(Data records)

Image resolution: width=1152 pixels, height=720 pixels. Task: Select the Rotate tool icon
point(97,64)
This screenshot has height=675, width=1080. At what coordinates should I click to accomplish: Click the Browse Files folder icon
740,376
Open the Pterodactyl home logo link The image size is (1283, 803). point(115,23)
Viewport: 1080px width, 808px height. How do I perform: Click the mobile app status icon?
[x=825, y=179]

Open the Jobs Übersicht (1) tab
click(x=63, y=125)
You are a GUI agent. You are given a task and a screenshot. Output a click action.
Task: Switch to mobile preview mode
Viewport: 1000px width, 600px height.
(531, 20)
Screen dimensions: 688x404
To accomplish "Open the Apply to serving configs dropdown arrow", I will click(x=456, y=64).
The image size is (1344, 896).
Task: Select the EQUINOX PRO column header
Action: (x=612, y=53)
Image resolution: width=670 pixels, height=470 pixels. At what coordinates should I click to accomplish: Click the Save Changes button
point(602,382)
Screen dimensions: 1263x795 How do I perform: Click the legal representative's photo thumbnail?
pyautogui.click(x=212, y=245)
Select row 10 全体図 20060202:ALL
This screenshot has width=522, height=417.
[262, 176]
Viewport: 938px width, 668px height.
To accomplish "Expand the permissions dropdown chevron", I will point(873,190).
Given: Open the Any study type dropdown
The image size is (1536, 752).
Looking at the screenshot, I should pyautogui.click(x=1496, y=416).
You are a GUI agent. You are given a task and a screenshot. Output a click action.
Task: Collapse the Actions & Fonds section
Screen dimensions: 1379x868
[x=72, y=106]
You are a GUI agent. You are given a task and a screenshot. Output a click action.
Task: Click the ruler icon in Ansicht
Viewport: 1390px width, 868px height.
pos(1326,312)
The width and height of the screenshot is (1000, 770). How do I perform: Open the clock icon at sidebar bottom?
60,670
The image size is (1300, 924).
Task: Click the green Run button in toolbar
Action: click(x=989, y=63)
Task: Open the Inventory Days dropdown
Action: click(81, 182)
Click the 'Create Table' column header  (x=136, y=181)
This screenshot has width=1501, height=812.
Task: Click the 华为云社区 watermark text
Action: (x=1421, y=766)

(End Data records)

Reproduce the final stretch of the data above: every line from the one holding "Screen dimensions: 1379x868" through the end, inclusive, exactly as written and nothing else.

# Written response:
Screen dimensions: 1379x868
[x=72, y=106]
You are a GUI agent. You are given a task and a screenshot. Output a click action.
Task: Click the ruler icon in Ansicht
Viewport: 1390px width, 868px height.
pos(1326,312)
The width and height of the screenshot is (1000, 770). How do I perform: Open the clock icon at sidebar bottom?
60,670
The image size is (1300, 924).
Task: Click the green Run button in toolbar
Action: click(x=989, y=63)
Task: Open the Inventory Days dropdown
Action: click(81, 182)
Click the 'Create Table' column header  (x=136, y=181)
This screenshot has width=1501, height=812.
Task: Click the 华为云社区 watermark text
Action: (x=1421, y=766)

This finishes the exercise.